If you think L.A.'s summers are bad, you’ve probably never experienced summer in Seoul. Temperatures can top 100, but the killer is the humidity. Going into a summer in Korea is like being invited to the devil’s sauna.
Given the brutal weather, Koreans have devised many ways to cope. There are two major theories. On one side are the people who believe that you can fight fire with fire. They think that if you eat hot and spicy food, you get more energy and can combat the listlessness that summer brings. Not only will you sweat more, but in contrast to the hot and spicy food you just ate, the outside temperature will also make you feel cooler.
My dad and his friends belong to this first camp.

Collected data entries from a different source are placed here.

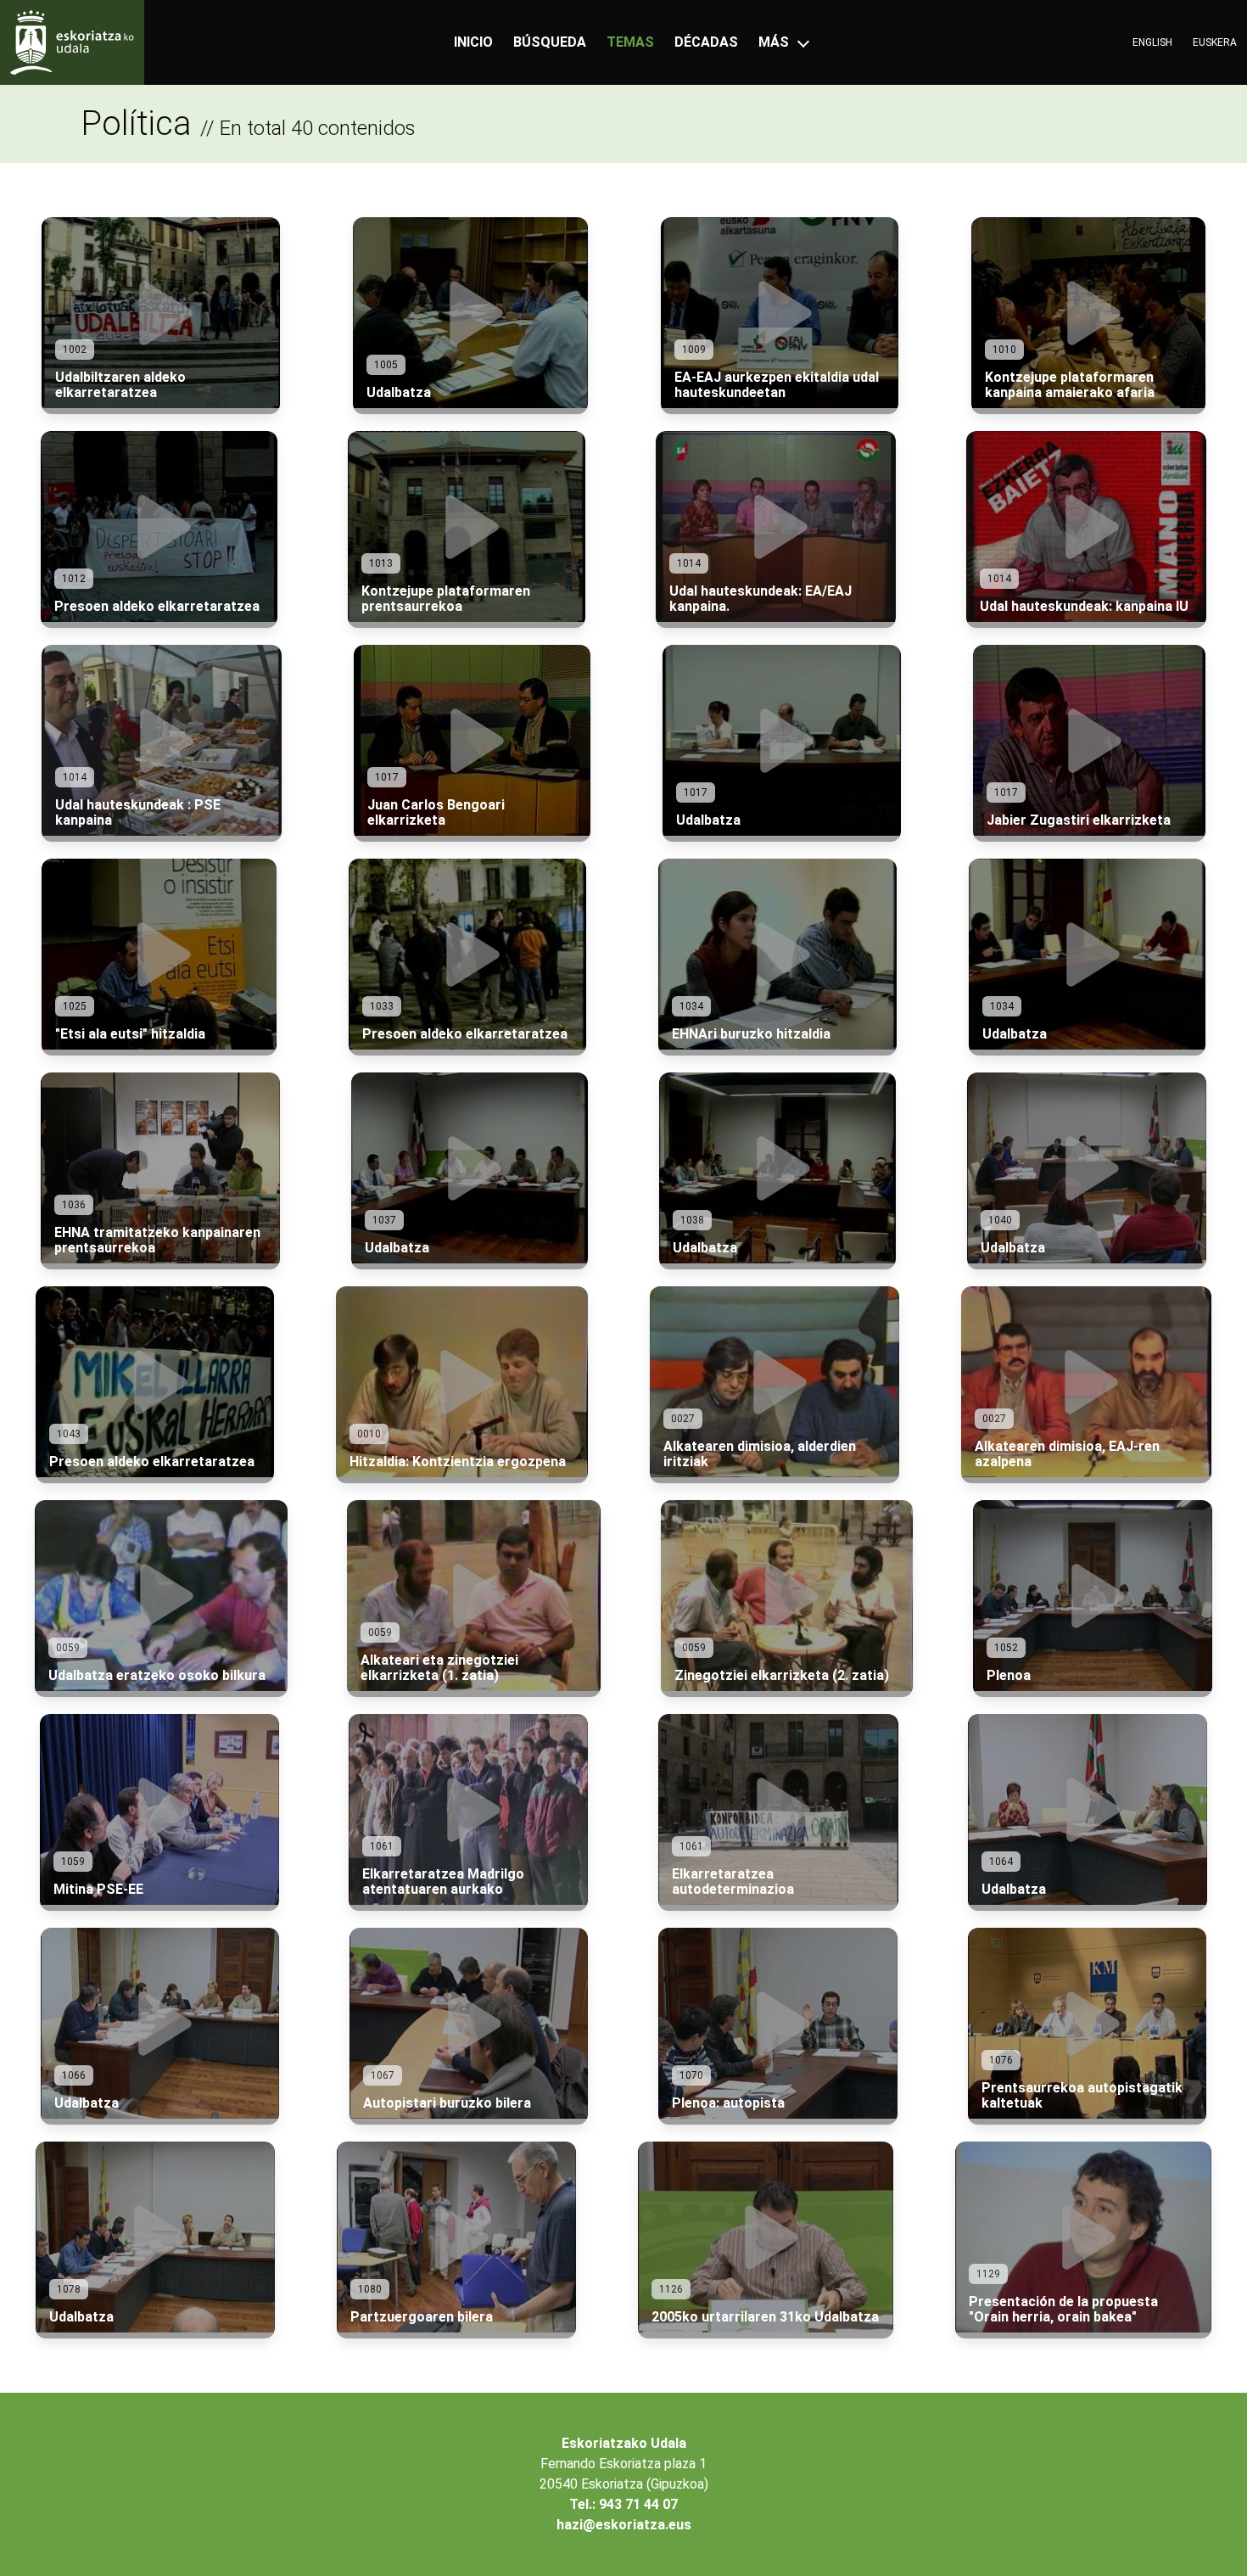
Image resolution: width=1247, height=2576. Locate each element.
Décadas (706, 42)
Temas (630, 42)
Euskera (1215, 42)
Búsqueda (549, 42)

They take hot baths and eat the most fire-burning, chile-filled hot pots, dabbing beads of sweat from their brows as they do. I’ve seen some of the most fervent ones emerge from steaming saunas on sweltering days.
The other side believes that you should combat the heat with cold. They take cool baths, eat dishes drowned in ice and stay away from the more spicy foods.

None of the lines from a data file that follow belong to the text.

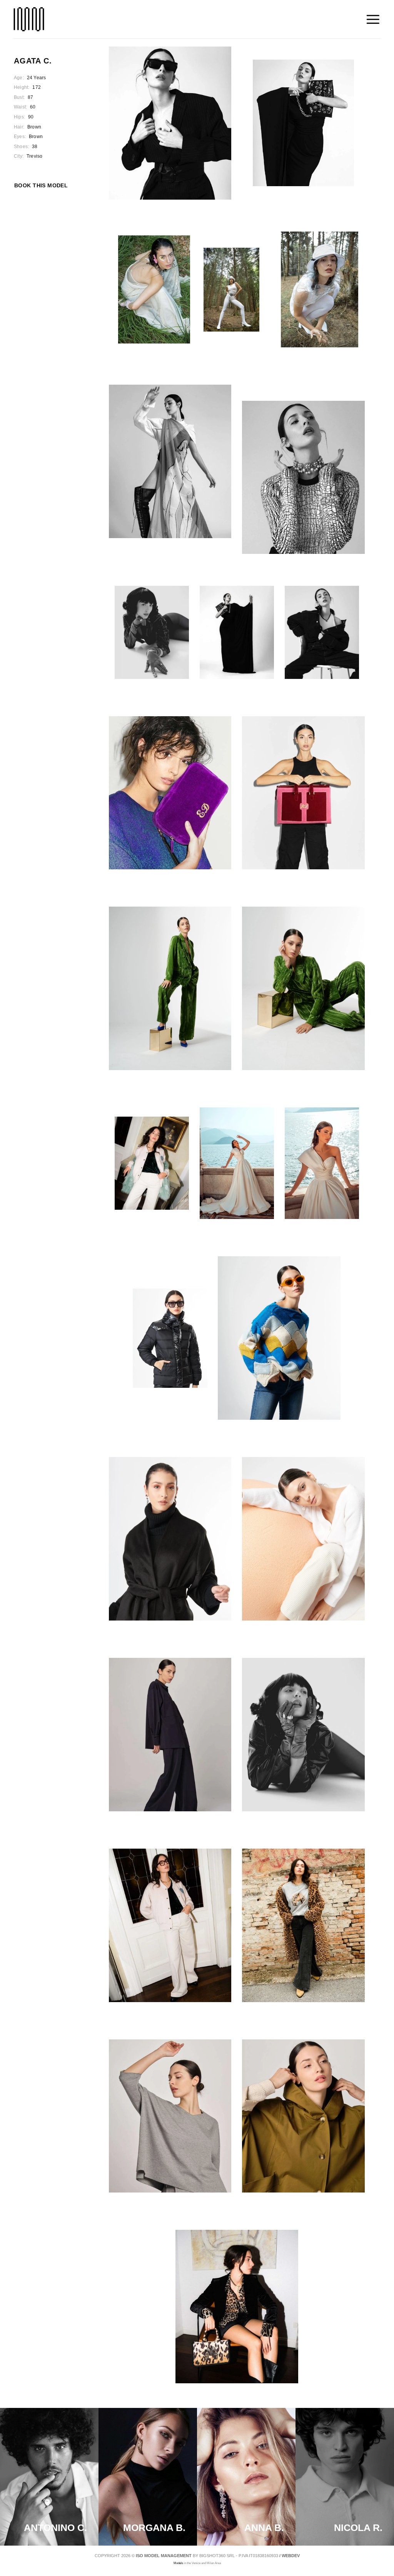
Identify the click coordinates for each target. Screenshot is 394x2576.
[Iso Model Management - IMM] (28, 19)
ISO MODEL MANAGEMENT (164, 2555)
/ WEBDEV (289, 2555)
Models (178, 2563)
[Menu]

I belong to the latter group. On any given summer day in L.A., I can be found with my portable ice shaver in one hand and an ice pop in the other, running to the nearest climate-controlled shelter. Not that I’m afraid of heat, mind you, but I’m no glutton for punishment.
When I’m feeling extra-lazy and irritable (i.e., I don’t feel like getting near a stove), I hop into my car, air-conditioner blasting me in the face, and head down to Koreatown to look for the familiar banners advertising naengmyon and pot bingsu.
There are two major types of naengmyon--mul naengmyon (which means “cold water noodles” in Korean) and bibim naengmyon (which is a spicy mixed noodle dish with pieces of raw skate).
Naengmyon was originally a winter food, eaten by those from the cold northern provinces of Pyongyang and Hamgyong.
People in Pyongyang province ate the predecessor to mul naengmyon. Their buckwheat noodles were served in beef stock with cold pheasant meat.
The bibim naengmyon from Hamgyong province was made with hot spices mixed with hamhung (flounder). The raw fish was salted and seasoned, then eaten bones and all. Today, bibim naengmyon is prepared with skate, which is easier to get.
Because of its refreshing coolness, naengmyon eventually evolved into the national summertime dish.
When Koreans speak of naengmyon, they are generally referring to the soup type. Usually served in large metal bowls with ice cubes clinking inside, mul naengmyon consists of noodles in a beef-based broth. It is garnished with cucumbers, pickled daikon and hard-boiled eggs. The crunchiness of the cucumber and pickled daikon complement the chewy consistency of the noodles. (Because the noodles can be so elastic and difficult to eat, the waitress will come and cut them for you with scissors.)
The cold metal of the dish feels wonderful against your palm as you lift it up to drink that wonderful broth.
Another popular chilled noodle dish is kong guksu--which is made with somen or other noodles in a beautiful white soy-based broth. A subtler flavor than naengmyon, kong guksu is another one of the joys of summer eating.
You can top off a cold meal with an order of pot bingsu if you’d like. Found in most cafes and bakeries throughout Koreatown, it is simply a pile of shaved ice mixed with sweet red beans, fruit cocktail, cooked rice powder and with a variety of brightly colored fruit syrups added for flavor.
Even though it may be a clash of fire and ice when my dad and I sit down for a summer meal--my cold noodles and his spicy soups--the one thing we can agree on is what we’re going to have for dessert: a nice bowl of ice cream shared between us.